Kimereng Kipsuge BSN, RN
Boise, Idaho
I think I will side with the hospitals in this one. I happen to work in a health care environment and am just giving my personal opinion. I do agree to some extent that we can help educate patients to make good choices in life. However, some patients will be non-compliant no matter how much information is given to them. Hospitals control in patient’s health is limited and therefore, should not be penalized for a patient’s re-admission times. Even though, Medicare/Medicaid intentions seem good, I foresee a situation where as hospitals adapt to the rules laid down by CMS, the overall quality of service/ health care may decline.
Patti Canterberry
Ellensburg, Wash.
I think that making sure patients are ready to be discharged will help. I also think that if the hospitals worked on their relationships with assisted living and nursing homes and the doctor offices as part of the continuum of care, it would help. We really can be a team that can work together. Using nurses and nurses practitioners thoughtfully is the key. I think that the medical community needs to take the leadership and put together systems that work for clients and their families.
Lynda S. Law
Jefferson, Colo.
What about the frequent flyers of the Emergency Departments? The homeless, alcoholics, drug seeking patients who often frequent the ED several times a month for their problems. These are not emergencies yet many people use the ED for their “habits” and their primary care because they either don’t have insurance, they don’t qualify for Medicaid and they just don’t care who pays for their care.

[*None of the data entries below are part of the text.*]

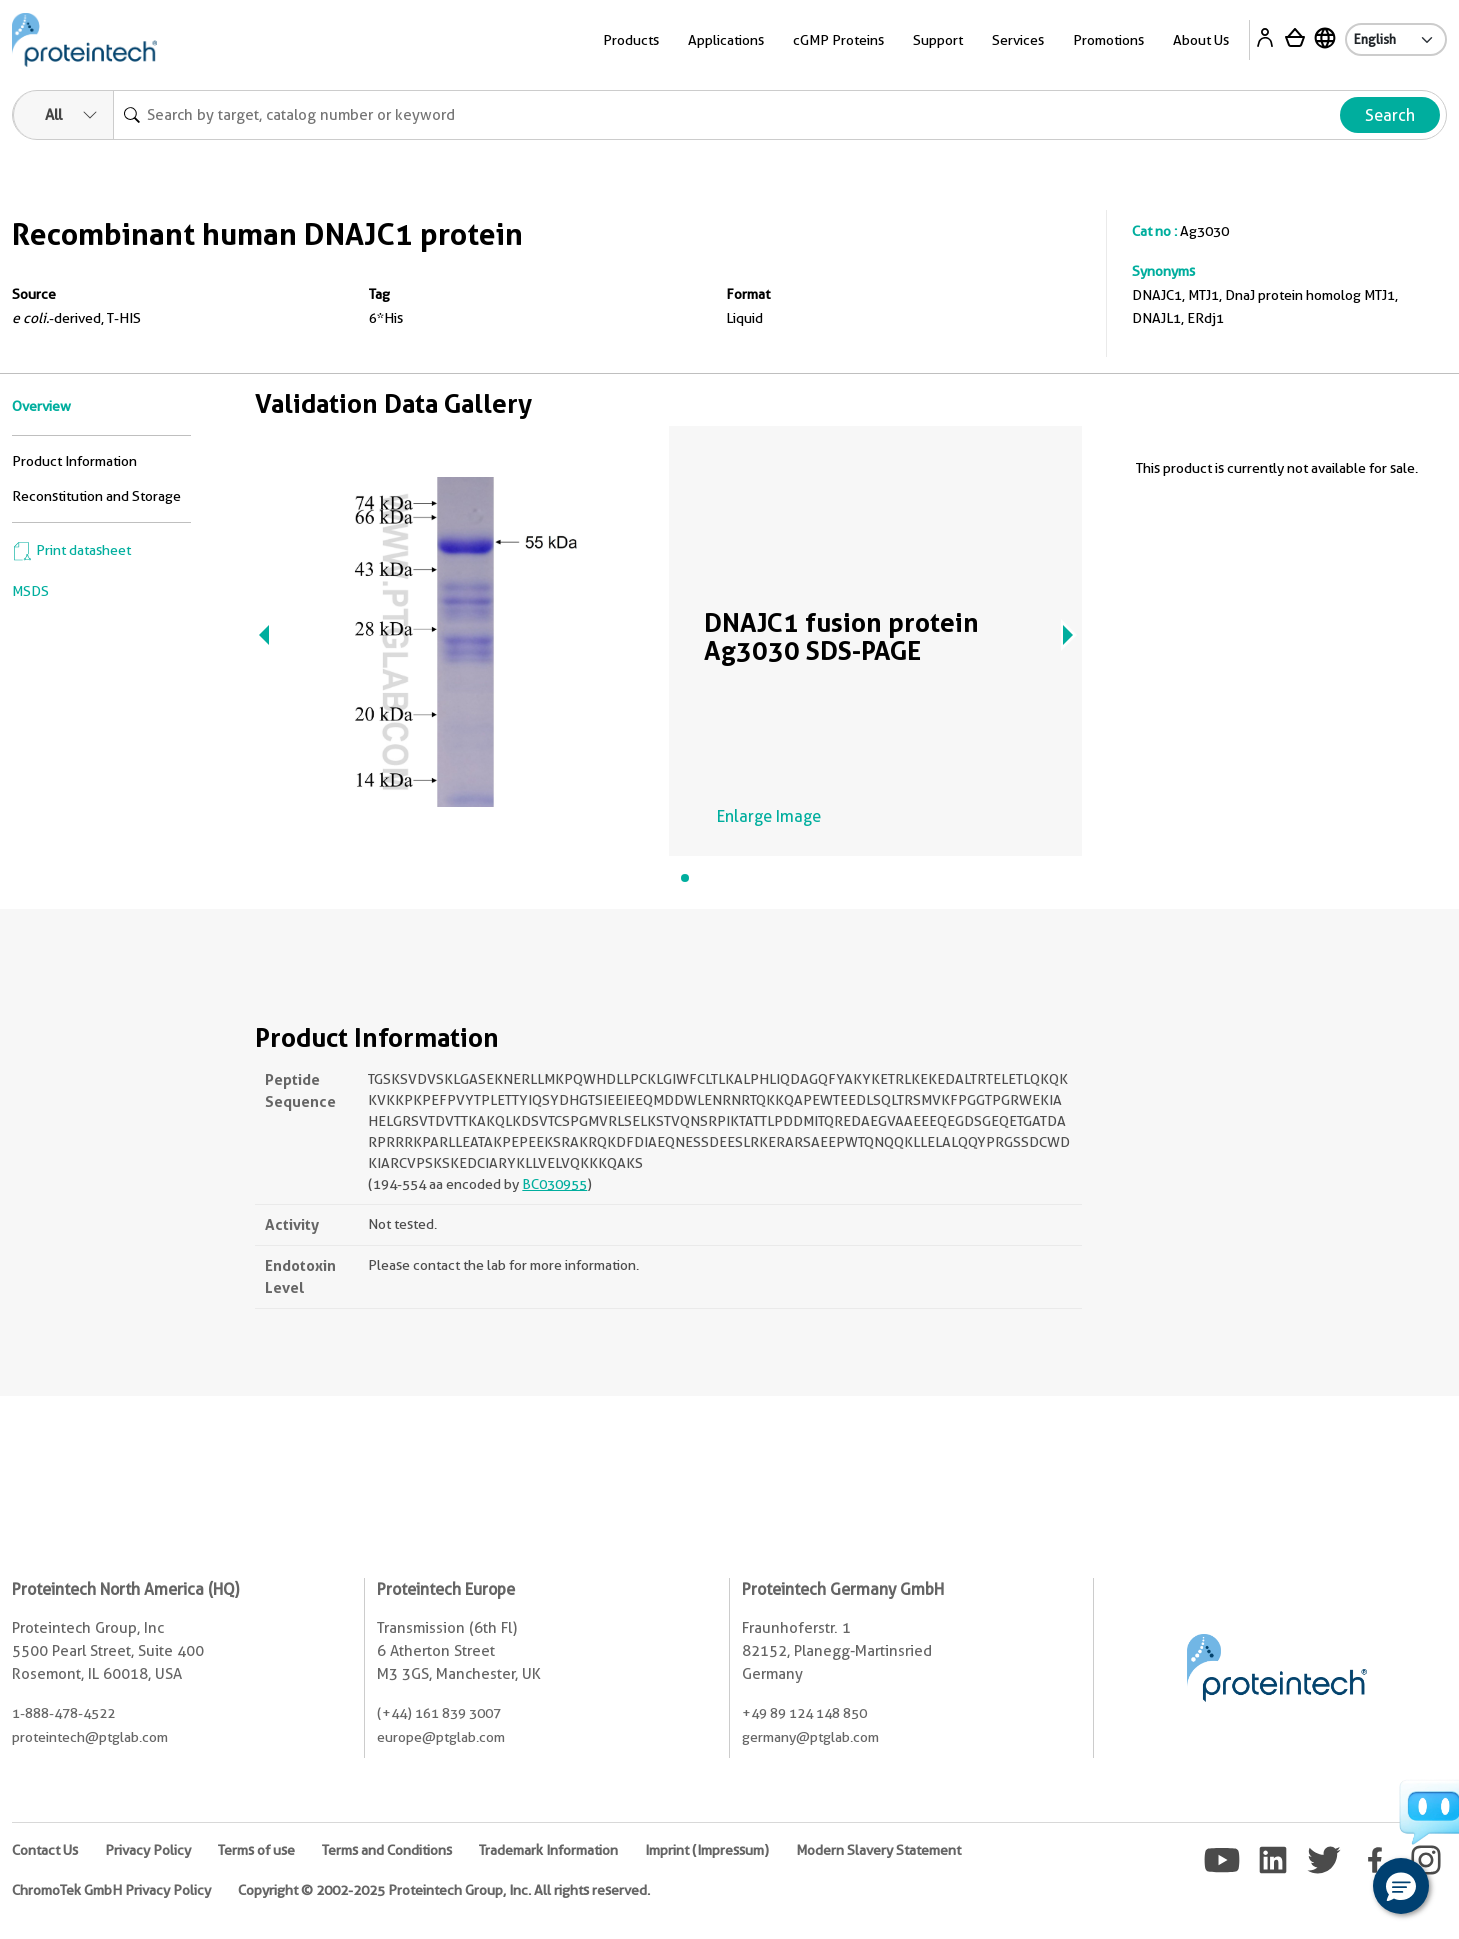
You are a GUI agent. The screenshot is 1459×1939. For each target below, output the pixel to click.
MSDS (30, 591)
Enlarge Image (769, 816)
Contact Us (45, 1850)
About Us (1201, 40)
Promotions (1108, 40)
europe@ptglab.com (441, 1737)
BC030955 (554, 1184)
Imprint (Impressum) (707, 1850)
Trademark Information (548, 1850)
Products (631, 40)
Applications (726, 40)
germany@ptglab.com (810, 1737)
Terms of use (256, 1850)
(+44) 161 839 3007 (439, 1713)
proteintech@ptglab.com (90, 1737)
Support (938, 40)
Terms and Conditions (387, 1850)
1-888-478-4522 (63, 1713)
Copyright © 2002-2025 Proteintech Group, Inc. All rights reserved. (444, 1890)
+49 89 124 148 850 (804, 1713)
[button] (1401, 1886)
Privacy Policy (148, 1850)
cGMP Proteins (838, 40)
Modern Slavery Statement (878, 1850)
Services (1018, 40)
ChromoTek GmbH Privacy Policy (111, 1890)
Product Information (74, 461)
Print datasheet (71, 550)
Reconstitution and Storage (96, 496)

Trish Weaver R.N.,B.S., C.M
Readmission rates are quite complicated. Not all should be thought of as poor quality of care or a burden to the hospital. Some people don’t have a good discharge plan but they have a right to exercise their free will. As a result they are readmitted multiple times until they may agree to a plan that doesn’t include home. Some people are unable to pay for discharge medications or treatments or some just do not follow through for many reasons.
I know we can trim costs from Medicare and other insures by looking at end-of-life care. It isn’t popular but people do not understand what life or cure-at-any-cost means. We need to allow physicians time to talk to patients about what a [Do Not Resuscitat}e status means. It doesn’t mean we will not treat you. … I’ve witnessed so many people with long withdrawn hospital stays that are painful and costly to only end up finally withdrawing aggressive treatment after hundreds of thousands of dollars.
Janet Phelps-Zapata R.N. B.A.
Melbourne, Fla.
I was shocked to read the entire article on hospital re-admissions and not once was “Home Health Care” mentioned. We are the best resource the government has in keeping our fragile elderly safe, medically stable and at home. We are much more cost effective with lower rates of infection and better outcomes.
I would have to dispute that the hospitals are organized! We as home health providers have had to beg them to use our services to prevent re-admissions! We are always confused when we send a seriously ill patient to them and they are sent home.
Diana Lotz RN, BSN, OCN
Savannah, Ga.
This article disturbs me. The hospital cannot function as the hub for a patient’s managed care. We do set up follow-up appointments for patients with their doctors. We give them prescriptions and discuss side effects, we do try to get services set up for them, but we can only do so much. Patients have to be responsible too. They have to comply with follow-ups, take their medication and notify their doctor if they’re unable to take the medicine. Whoever is over at Medicare and came up with this ridiculous suggestion of the hospital being the primary healthcare overseer needs to wake up and get educated.